╔══
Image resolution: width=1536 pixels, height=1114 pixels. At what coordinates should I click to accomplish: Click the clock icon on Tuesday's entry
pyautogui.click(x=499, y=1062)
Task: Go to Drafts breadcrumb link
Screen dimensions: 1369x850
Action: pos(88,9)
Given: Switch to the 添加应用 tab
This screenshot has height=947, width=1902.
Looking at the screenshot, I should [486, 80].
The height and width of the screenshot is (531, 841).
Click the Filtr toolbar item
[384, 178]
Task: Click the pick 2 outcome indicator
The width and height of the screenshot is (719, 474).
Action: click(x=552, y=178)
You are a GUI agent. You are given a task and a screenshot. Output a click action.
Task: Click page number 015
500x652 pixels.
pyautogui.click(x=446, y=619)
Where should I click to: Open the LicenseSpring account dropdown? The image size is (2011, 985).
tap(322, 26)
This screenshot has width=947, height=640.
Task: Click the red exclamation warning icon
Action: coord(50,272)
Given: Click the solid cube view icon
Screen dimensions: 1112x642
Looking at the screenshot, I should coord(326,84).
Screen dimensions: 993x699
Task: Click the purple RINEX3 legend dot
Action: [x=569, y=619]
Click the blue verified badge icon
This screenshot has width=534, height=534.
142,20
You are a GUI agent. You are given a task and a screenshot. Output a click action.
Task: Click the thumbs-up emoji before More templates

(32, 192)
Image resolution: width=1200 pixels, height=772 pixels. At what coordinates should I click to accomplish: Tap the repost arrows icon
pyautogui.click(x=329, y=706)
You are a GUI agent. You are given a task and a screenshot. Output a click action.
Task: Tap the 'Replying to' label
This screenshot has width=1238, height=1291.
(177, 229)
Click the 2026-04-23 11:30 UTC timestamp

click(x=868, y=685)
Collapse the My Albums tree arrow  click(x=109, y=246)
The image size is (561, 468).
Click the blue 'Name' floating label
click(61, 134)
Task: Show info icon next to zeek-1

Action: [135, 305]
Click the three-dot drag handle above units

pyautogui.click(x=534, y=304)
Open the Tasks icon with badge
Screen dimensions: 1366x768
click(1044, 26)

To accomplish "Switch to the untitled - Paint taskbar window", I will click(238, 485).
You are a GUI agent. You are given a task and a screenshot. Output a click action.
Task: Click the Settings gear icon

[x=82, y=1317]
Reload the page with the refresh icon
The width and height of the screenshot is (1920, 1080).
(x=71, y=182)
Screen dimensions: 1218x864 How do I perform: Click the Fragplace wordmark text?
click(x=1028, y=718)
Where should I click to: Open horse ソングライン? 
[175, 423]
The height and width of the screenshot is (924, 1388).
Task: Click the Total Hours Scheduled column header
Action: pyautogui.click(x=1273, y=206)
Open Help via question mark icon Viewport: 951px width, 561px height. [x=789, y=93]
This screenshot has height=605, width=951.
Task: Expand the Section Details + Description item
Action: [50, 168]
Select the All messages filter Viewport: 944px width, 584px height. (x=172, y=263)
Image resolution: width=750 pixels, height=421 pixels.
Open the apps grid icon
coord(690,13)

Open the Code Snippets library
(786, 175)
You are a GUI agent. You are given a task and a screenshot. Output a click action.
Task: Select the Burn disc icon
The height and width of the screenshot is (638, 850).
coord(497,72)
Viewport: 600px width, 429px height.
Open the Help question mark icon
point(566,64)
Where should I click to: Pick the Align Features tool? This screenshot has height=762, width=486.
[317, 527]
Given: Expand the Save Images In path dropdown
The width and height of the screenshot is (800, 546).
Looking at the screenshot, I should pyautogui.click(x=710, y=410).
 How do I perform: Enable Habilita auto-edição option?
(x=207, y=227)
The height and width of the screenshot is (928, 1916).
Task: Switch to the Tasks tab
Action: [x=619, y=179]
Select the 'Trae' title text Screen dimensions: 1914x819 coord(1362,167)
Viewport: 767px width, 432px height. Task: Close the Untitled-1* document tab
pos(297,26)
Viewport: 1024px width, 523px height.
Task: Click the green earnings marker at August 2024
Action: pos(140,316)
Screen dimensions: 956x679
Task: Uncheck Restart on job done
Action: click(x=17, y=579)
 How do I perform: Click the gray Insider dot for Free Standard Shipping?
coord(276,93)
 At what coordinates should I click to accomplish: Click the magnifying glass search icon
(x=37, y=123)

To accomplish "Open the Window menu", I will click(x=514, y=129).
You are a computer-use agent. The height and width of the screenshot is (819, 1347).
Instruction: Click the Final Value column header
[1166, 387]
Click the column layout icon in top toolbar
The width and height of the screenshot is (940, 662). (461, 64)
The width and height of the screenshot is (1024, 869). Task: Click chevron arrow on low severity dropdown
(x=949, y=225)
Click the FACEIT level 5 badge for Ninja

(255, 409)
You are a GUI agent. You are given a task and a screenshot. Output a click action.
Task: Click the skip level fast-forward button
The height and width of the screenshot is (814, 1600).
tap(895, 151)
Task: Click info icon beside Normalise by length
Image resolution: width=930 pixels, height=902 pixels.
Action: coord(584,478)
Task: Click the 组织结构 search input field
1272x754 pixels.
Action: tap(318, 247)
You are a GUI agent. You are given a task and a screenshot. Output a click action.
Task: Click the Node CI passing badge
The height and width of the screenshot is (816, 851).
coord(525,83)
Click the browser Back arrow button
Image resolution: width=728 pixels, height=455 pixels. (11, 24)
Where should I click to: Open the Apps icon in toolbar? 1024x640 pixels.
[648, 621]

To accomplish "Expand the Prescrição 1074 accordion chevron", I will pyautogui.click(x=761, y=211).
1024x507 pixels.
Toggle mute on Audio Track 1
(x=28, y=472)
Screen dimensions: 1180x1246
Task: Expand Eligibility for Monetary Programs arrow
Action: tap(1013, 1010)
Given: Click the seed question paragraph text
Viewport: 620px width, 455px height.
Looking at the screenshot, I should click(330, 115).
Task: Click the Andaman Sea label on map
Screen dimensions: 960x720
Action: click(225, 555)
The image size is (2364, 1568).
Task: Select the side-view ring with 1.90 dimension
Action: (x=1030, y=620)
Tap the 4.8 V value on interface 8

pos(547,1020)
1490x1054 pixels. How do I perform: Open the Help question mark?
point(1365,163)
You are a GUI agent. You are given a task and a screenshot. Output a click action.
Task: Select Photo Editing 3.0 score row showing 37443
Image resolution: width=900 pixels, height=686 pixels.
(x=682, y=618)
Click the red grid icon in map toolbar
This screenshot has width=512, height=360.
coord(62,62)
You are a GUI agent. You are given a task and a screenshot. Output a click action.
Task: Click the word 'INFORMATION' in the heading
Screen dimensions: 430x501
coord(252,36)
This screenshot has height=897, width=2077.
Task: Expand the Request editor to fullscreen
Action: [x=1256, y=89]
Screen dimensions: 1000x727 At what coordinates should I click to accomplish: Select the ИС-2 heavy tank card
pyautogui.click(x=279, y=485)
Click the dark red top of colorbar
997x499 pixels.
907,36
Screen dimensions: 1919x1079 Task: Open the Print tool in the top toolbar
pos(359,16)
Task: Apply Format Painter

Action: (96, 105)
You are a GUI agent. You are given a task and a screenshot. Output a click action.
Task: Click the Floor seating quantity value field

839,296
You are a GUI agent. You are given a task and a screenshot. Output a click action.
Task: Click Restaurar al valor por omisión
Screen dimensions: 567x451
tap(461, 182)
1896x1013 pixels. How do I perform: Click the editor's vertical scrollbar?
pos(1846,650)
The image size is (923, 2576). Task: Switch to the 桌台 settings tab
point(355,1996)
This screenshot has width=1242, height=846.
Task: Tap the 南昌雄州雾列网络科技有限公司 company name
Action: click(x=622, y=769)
╚══
> [Activity]: Word for word, repeat each entry from the listing above.

> [The answer]:
Image resolution: width=1536 pixels, height=1114 pixels. At what coordinates should I click to accomplish: Click the clock icon on Tuesday's entry
pyautogui.click(x=499, y=1062)
Task: Go to Drafts breadcrumb link
Screen dimensions: 1369x850
Action: pos(88,9)
Given: Switch to the 添加应用 tab
This screenshot has height=947, width=1902.
Looking at the screenshot, I should [486, 80].
The height and width of the screenshot is (531, 841).
Click the Filtr toolbar item
[384, 178]
Task: Click the pick 2 outcome indicator
The width and height of the screenshot is (719, 474).
Action: click(x=552, y=178)
You are a GUI agent. You are given a task and a screenshot. Output a click action.
Task: Click page number 015
500x652 pixels.
pyautogui.click(x=446, y=619)
Where should I click to: Open the LicenseSpring account dropdown? The image size is (2011, 985).
tap(322, 26)
This screenshot has width=947, height=640.
Task: Click the red exclamation warning icon
Action: coord(50,272)
Given: Click the solid cube view icon
Screen dimensions: 1112x642
Looking at the screenshot, I should coord(326,84).
Screen dimensions: 993x699
Task: Click the purple RINEX3 legend dot
Action: [x=569, y=619]
Click the blue verified badge icon
This screenshot has width=534, height=534.
142,20
You are a GUI agent. You are given a task and a screenshot. Output a click action.
Task: Click the thumbs-up emoji before More templates

(32, 192)
Image resolution: width=1200 pixels, height=772 pixels. At what coordinates should I click to accomplish: Tap the repost arrows icon
pyautogui.click(x=329, y=706)
You are a GUI agent. You are given a task and a screenshot. Output a click action.
Task: Tap the 'Replying to' label
This screenshot has width=1238, height=1291.
(177, 229)
Click the 2026-04-23 11:30 UTC timestamp

click(x=868, y=685)
Collapse the My Albums tree arrow  click(x=109, y=246)
The image size is (561, 468).
Click the blue 'Name' floating label
click(61, 134)
Task: Show info icon next to zeek-1

Action: [135, 305]
Click the three-dot drag handle above units

pyautogui.click(x=534, y=304)
Open the Tasks icon with badge
Screen dimensions: 1366x768
click(1044, 26)

To accomplish "Switch to the untitled - Paint taskbar window", I will click(238, 485).
You are a GUI agent. You are given a task and a screenshot. Output a click action.
Task: Click the Settings gear icon

[x=82, y=1317]
Reload the page with the refresh icon
The width and height of the screenshot is (1920, 1080).
(x=71, y=182)
Screen dimensions: 1218x864 How do I perform: Click the Fragplace wordmark text?
click(x=1028, y=718)
Where should I click to: Open horse ソングライン? 
[175, 423]
The height and width of the screenshot is (924, 1388).
Task: Click the Total Hours Scheduled column header
Action: pyautogui.click(x=1273, y=206)
Open Help via question mark icon Viewport: 951px width, 561px height. [x=789, y=93]
This screenshot has height=605, width=951.
Task: Expand the Section Details + Description item
Action: [50, 168]
Select the All messages filter Viewport: 944px width, 584px height. (x=172, y=263)
Image resolution: width=750 pixels, height=421 pixels.
Open the apps grid icon
coord(690,13)

Open the Code Snippets library
(786, 175)
You are a GUI agent. You are given a task and a screenshot. Output a click action.
Task: Select the Burn disc icon
The height and width of the screenshot is (638, 850).
coord(497,72)
Viewport: 600px width, 429px height.
Open the Help question mark icon
point(566,64)
Where should I click to: Pick the Align Features tool? This screenshot has height=762, width=486.
[317, 527]
Given: Expand the Save Images In path dropdown
The width and height of the screenshot is (800, 546).
Looking at the screenshot, I should pyautogui.click(x=710, y=410).
 How do I perform: Enable Habilita auto-edição option?
(x=207, y=227)
The height and width of the screenshot is (928, 1916).
Task: Switch to the Tasks tab
Action: [x=619, y=179]
Select the 'Trae' title text Screen dimensions: 1914x819 coord(1362,167)
Viewport: 767px width, 432px height. Task: Close the Untitled-1* document tab
pos(297,26)
Viewport: 1024px width, 523px height.
Task: Click the green earnings marker at August 2024
Action: pos(140,316)
Screen dimensions: 956x679
Task: Uncheck Restart on job done
Action: click(x=17, y=579)
 How do I perform: Click the gray Insider dot for Free Standard Shipping?
coord(276,93)
 At what coordinates should I click to accomplish: Click the magnifying glass search icon
(x=37, y=123)

To accomplish "Open the Window menu", I will click(x=514, y=129).
You are a computer-use agent. The height and width of the screenshot is (819, 1347).
Instruction: Click the Final Value column header
[1166, 387]
Click the column layout icon in top toolbar
The width and height of the screenshot is (940, 662). (461, 64)
The width and height of the screenshot is (1024, 869). Task: Click chevron arrow on low severity dropdown
(x=949, y=225)
Click the FACEIT level 5 badge for Ninja

(255, 409)
You are a GUI agent. You are given a task and a screenshot. Output a click action.
Task: Click the skip level fast-forward button
The height and width of the screenshot is (814, 1600).
tap(895, 151)
Task: Click info icon beside Normalise by length
Image resolution: width=930 pixels, height=902 pixels.
Action: coord(584,478)
Task: Click the 组织结构 search input field
1272x754 pixels.
Action: tap(318, 247)
You are a GUI agent. You are given a task and a screenshot. Output a click action.
Task: Click the Node CI passing badge
The height and width of the screenshot is (816, 851).
coord(525,83)
Click the browser Back arrow button
Image resolution: width=728 pixels, height=455 pixels. (11, 24)
Where should I click to: Open the Apps icon in toolbar? 1024x640 pixels.
[648, 621]

To accomplish "Expand the Prescrição 1074 accordion chevron", I will pyautogui.click(x=761, y=211).
1024x507 pixels.
Toggle mute on Audio Track 1
(x=28, y=472)
Screen dimensions: 1180x1246
Task: Expand Eligibility for Monetary Programs arrow
Action: tap(1013, 1010)
Given: Click the seed question paragraph text
Viewport: 620px width, 455px height.
Looking at the screenshot, I should click(330, 115).
Task: Click the Andaman Sea label on map
Screen dimensions: 960x720
Action: click(225, 555)
The image size is (2364, 1568).
Task: Select the side-view ring with 1.90 dimension
Action: (x=1030, y=620)
Tap the 4.8 V value on interface 8

pos(547,1020)
1490x1054 pixels. How do I perform: Open the Help question mark?
point(1365,163)
You are a GUI agent. You are given a task and a screenshot. Output a click action.
Task: Select Photo Editing 3.0 score row showing 37443
Image resolution: width=900 pixels, height=686 pixels.
(x=682, y=618)
Click the red grid icon in map toolbar
This screenshot has width=512, height=360.
coord(62,62)
You are a GUI agent. You are given a task and a screenshot. Output a click action.
Task: Click the word 'INFORMATION' in the heading
Screen dimensions: 430x501
coord(252,36)
This screenshot has height=897, width=2077.
Task: Expand the Request editor to fullscreen
Action: [x=1256, y=89]
Screen dimensions: 1000x727 At what coordinates should I click to accomplish: Select the ИС-2 heavy tank card
pyautogui.click(x=279, y=485)
Click the dark red top of colorbar
997x499 pixels.
907,36
Screen dimensions: 1919x1079 Task: Open the Print tool in the top toolbar
pos(359,16)
Task: Apply Format Painter

Action: (96, 105)
You are a GUI agent. You are given a task and a screenshot. Output a click action.
Task: Click the Floor seating quantity value field

839,296
You are a GUI agent. You are given a task and a screenshot. Output a click action.
Task: Click Restaurar al valor por omisión
Screen dimensions: 567x451
tap(461, 182)
1896x1013 pixels. How do I perform: Click the editor's vertical scrollbar?
pos(1846,650)
The image size is (923, 2576). Task: Switch to the 桌台 settings tab
point(355,1996)
This screenshot has width=1242, height=846.
Task: Tap the 南昌雄州雾列网络科技有限公司 company name
Action: click(x=622, y=769)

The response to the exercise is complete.